• [Exercise requirements]: For each line of the data that includes the word "width", copy the line.
++++ Extracted information
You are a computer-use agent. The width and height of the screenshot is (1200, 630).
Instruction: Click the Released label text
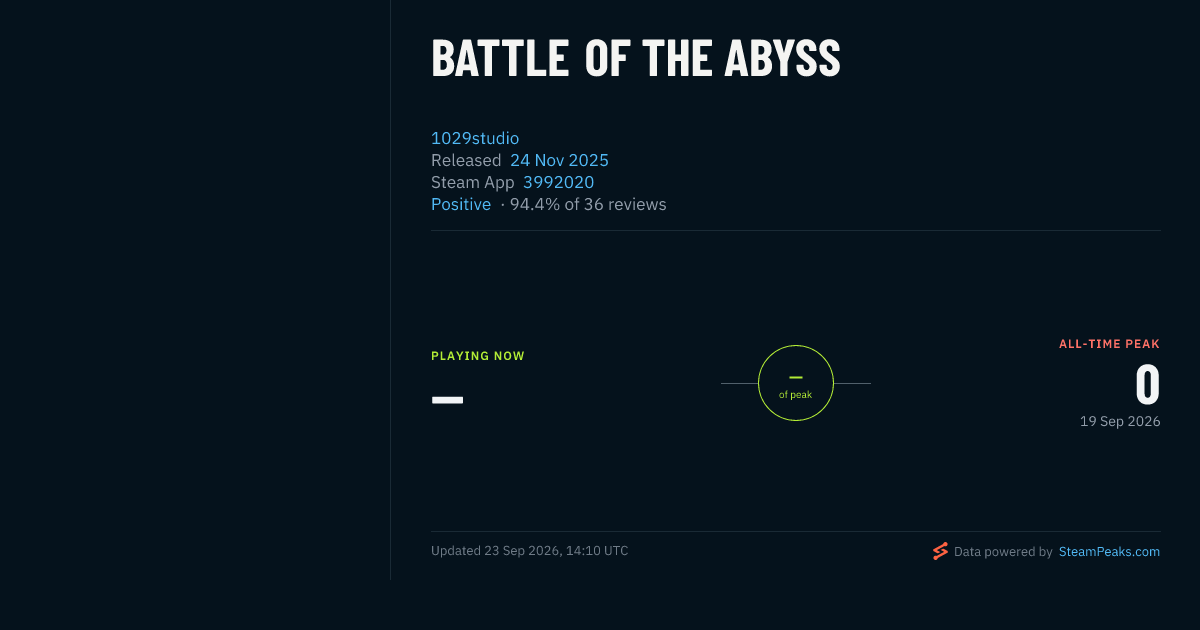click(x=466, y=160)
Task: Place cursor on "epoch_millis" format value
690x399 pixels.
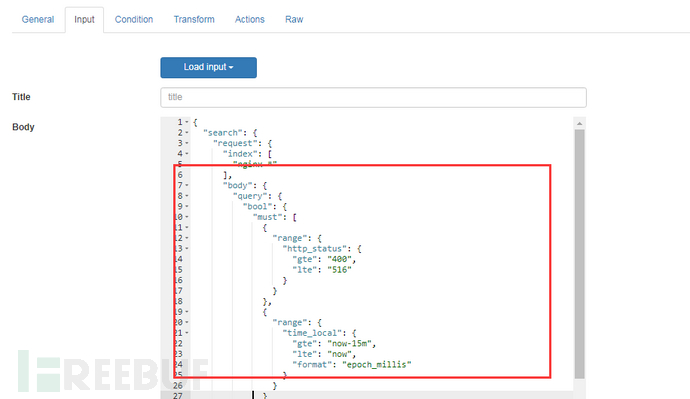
++++++++
++++ Extracted information
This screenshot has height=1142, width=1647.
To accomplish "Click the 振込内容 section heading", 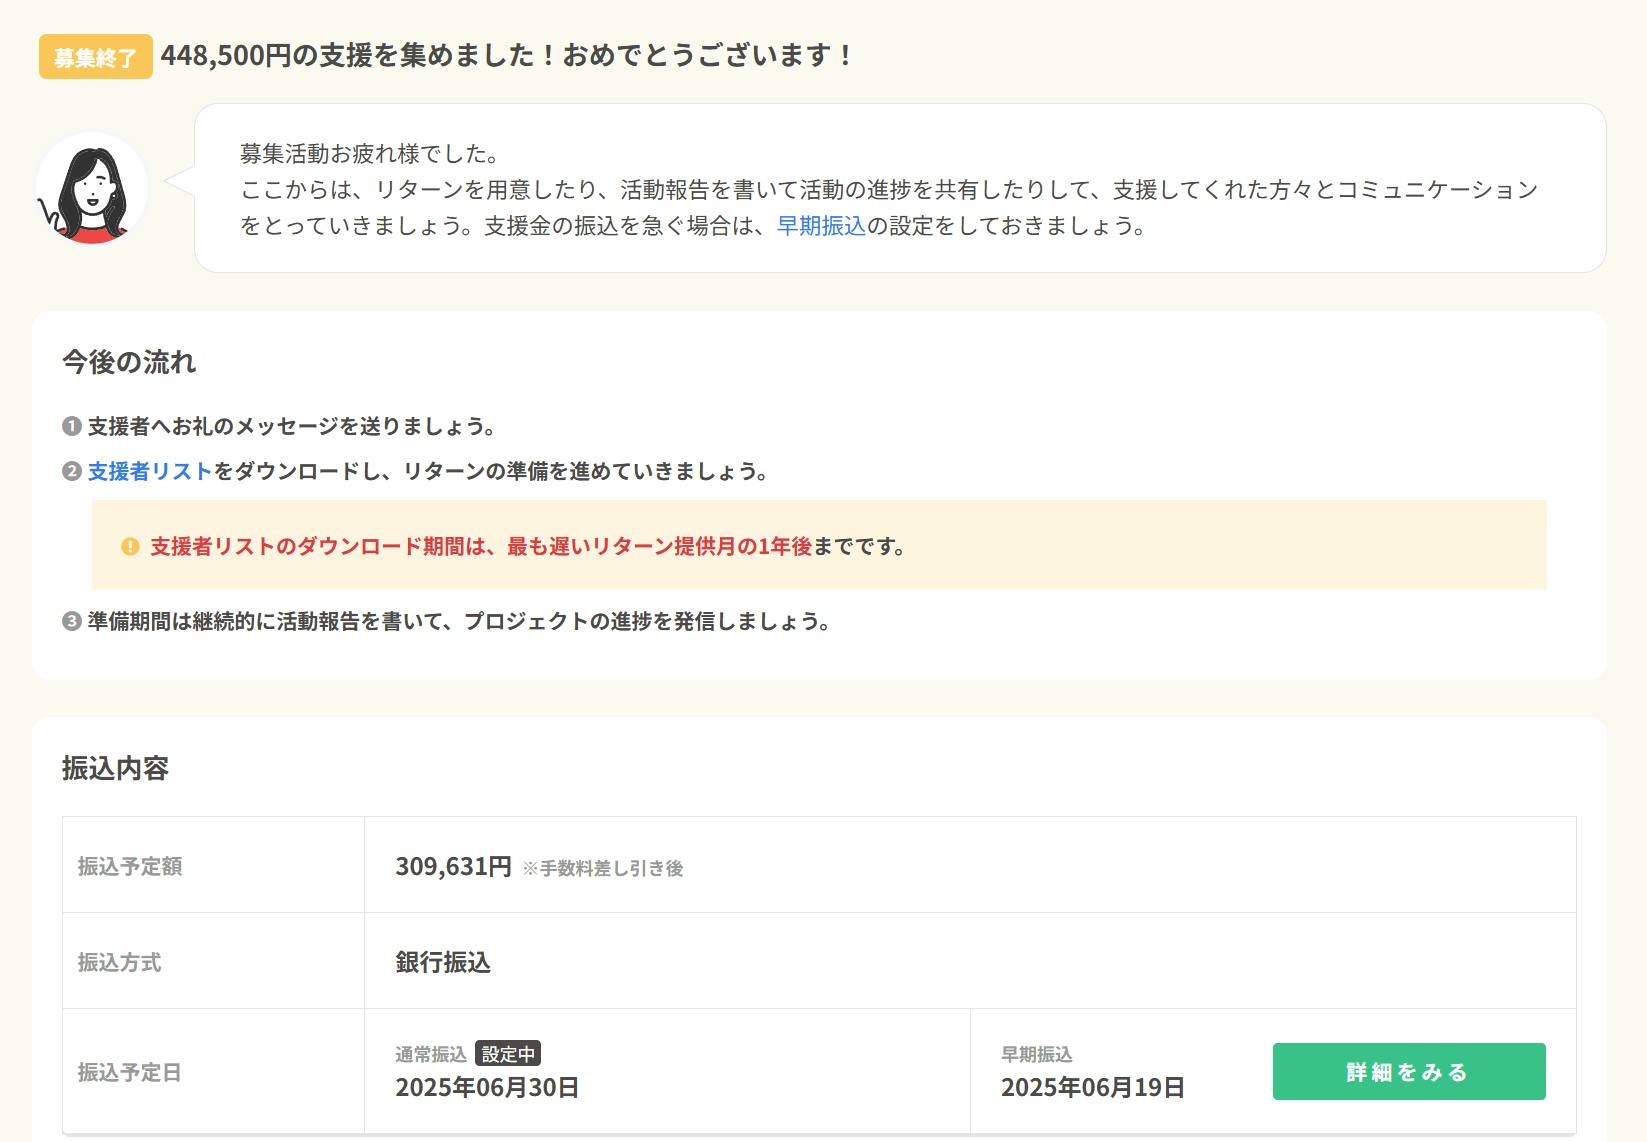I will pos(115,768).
++++++++
++++ Extracted information
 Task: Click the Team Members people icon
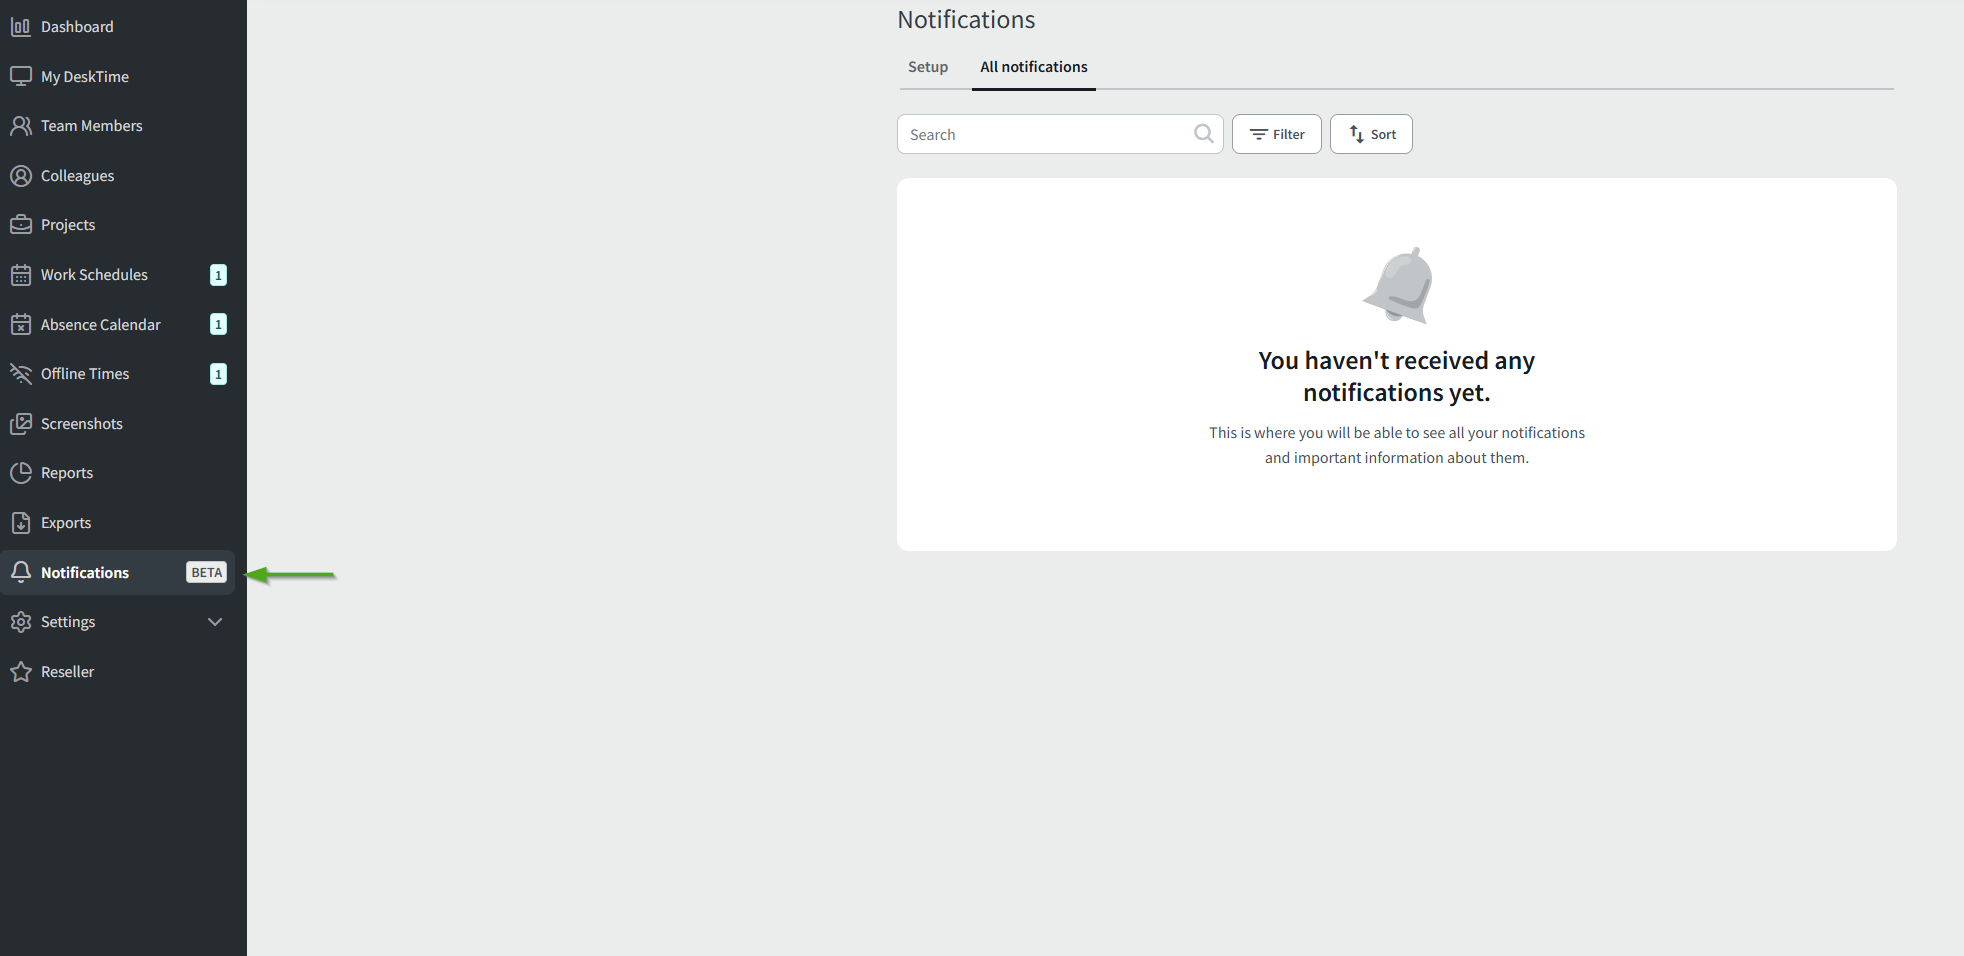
++++++++
• [Output for this exercise]:
You are a computer-use agent. The width and height of the screenshot is (1200, 630).
This screenshot has height=1142, width=1647.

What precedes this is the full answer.